DATASET CONTENT:
________________
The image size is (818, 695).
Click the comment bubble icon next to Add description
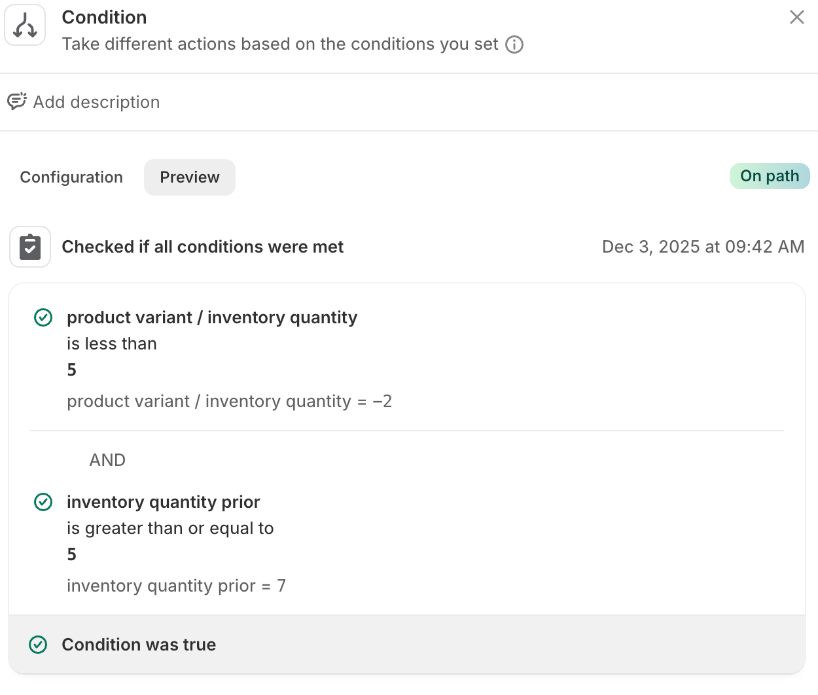16,101
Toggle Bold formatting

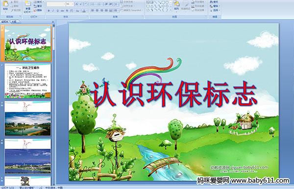point(49,11)
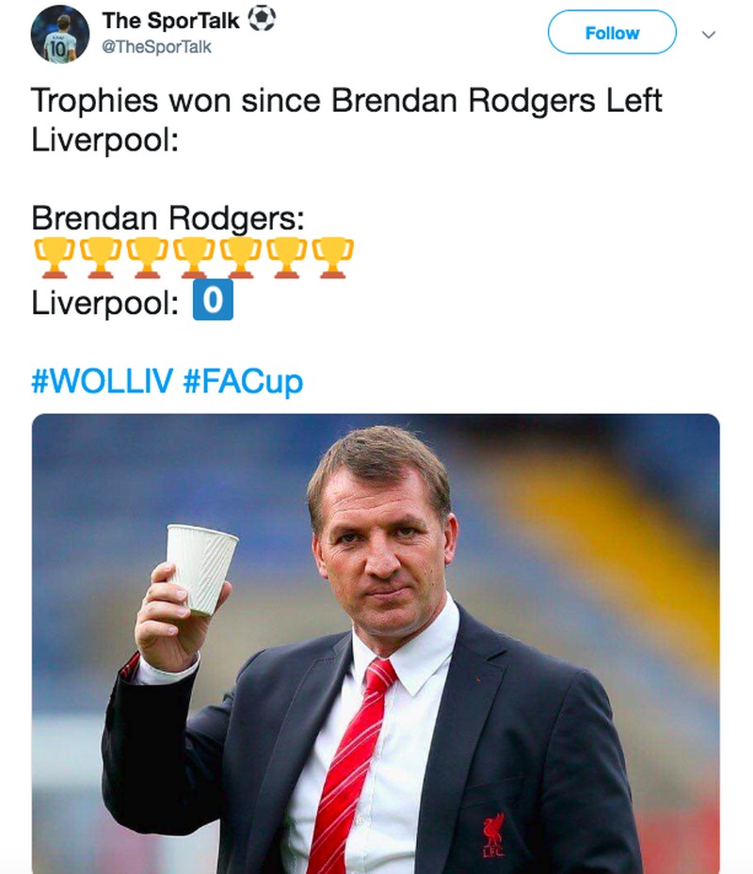This screenshot has height=874, width=753.
Task: Click the LFC crest on the jacket
Action: pyautogui.click(x=492, y=834)
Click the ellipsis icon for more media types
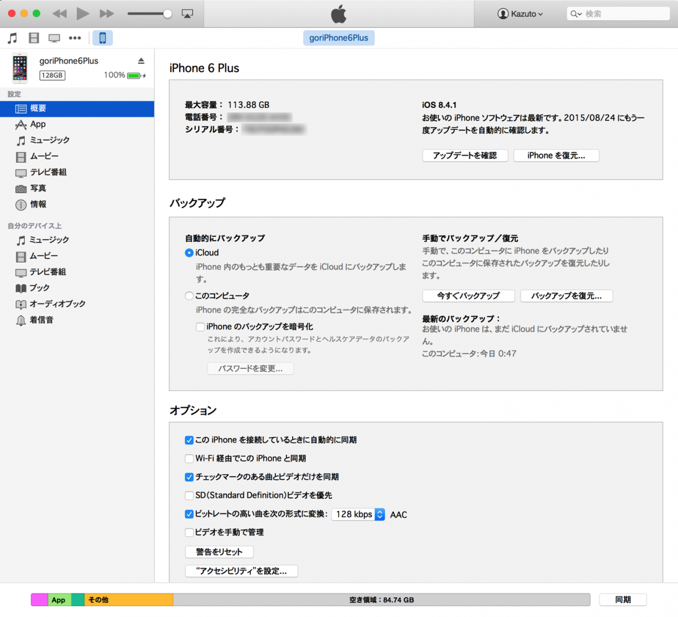The width and height of the screenshot is (678, 617). (75, 37)
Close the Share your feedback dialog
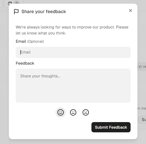The image size is (146, 144). click(x=131, y=11)
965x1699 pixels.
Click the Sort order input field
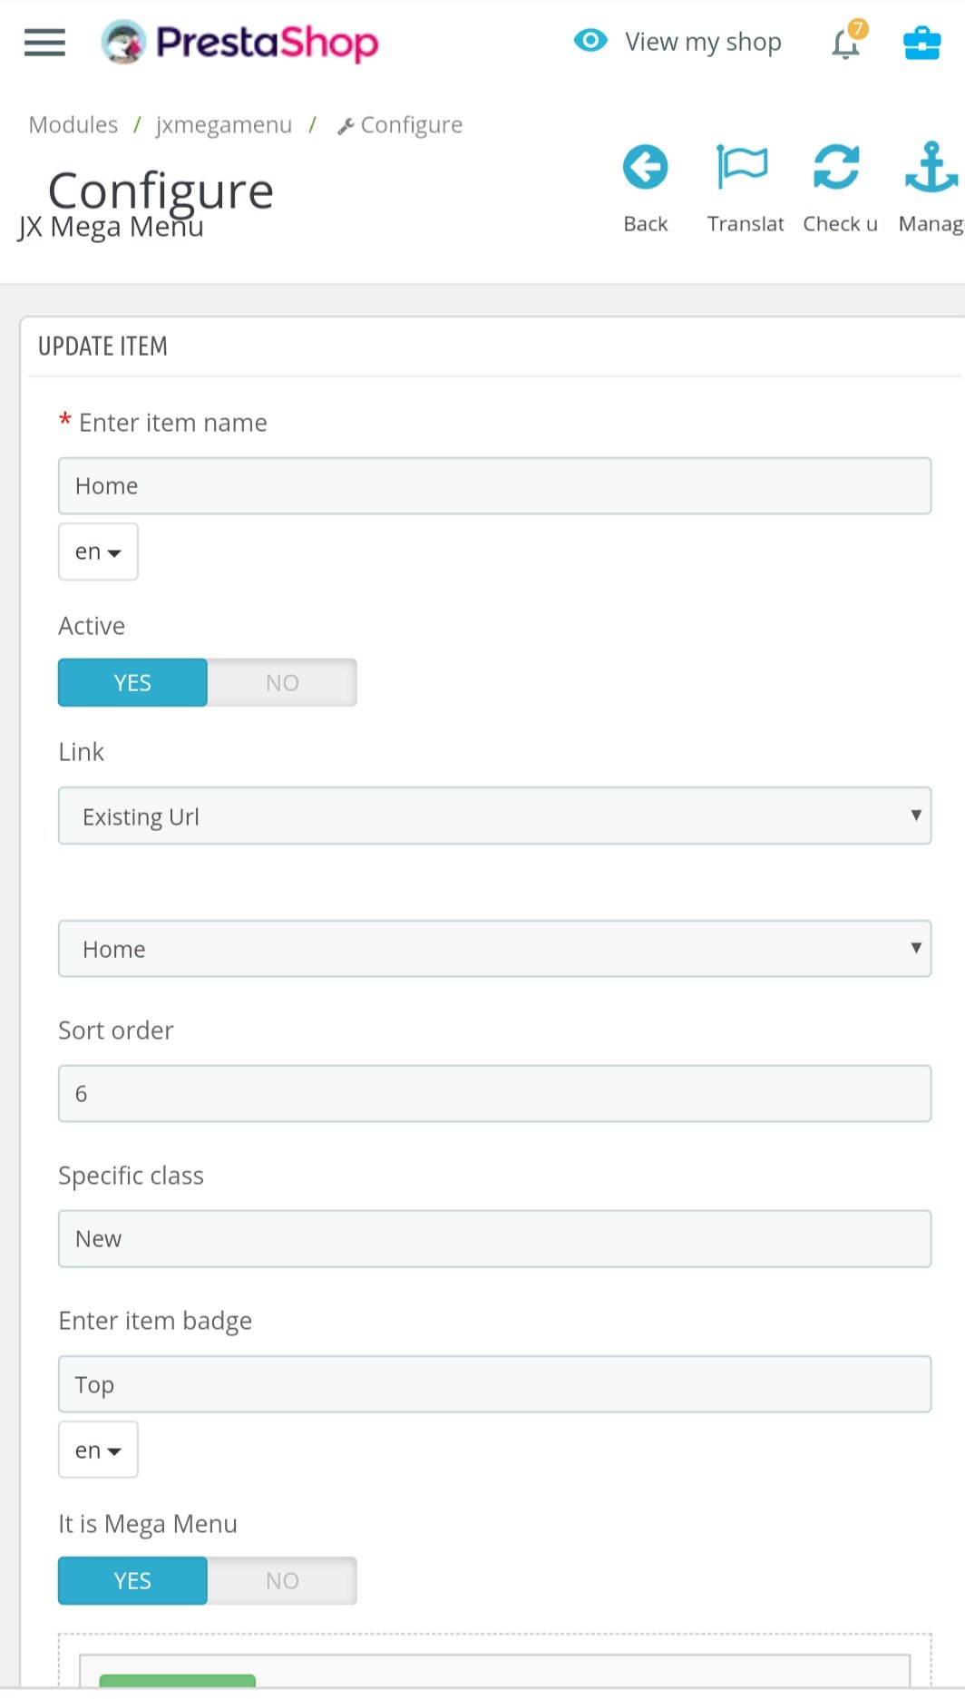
________________
TASK REQUIREMENTS:
Copy out the entries above verbatim, leaving out the images.

TASK OUTPUT:
The image size is (818, 695).
Click the comment bubble icon next to Add description
16,101
Toggle Bold formatting

point(49,11)
This screenshot has height=874, width=753.
Task: Click the LFC crest on the jacket
Action: pyautogui.click(x=492, y=834)
Click the ellipsis icon for more media types
The width and height of the screenshot is (678, 617). (75, 37)
Close the Share your feedback dialog
The image size is (146, 144). click(x=131, y=11)
965x1699 pixels.
Click the Sort order input field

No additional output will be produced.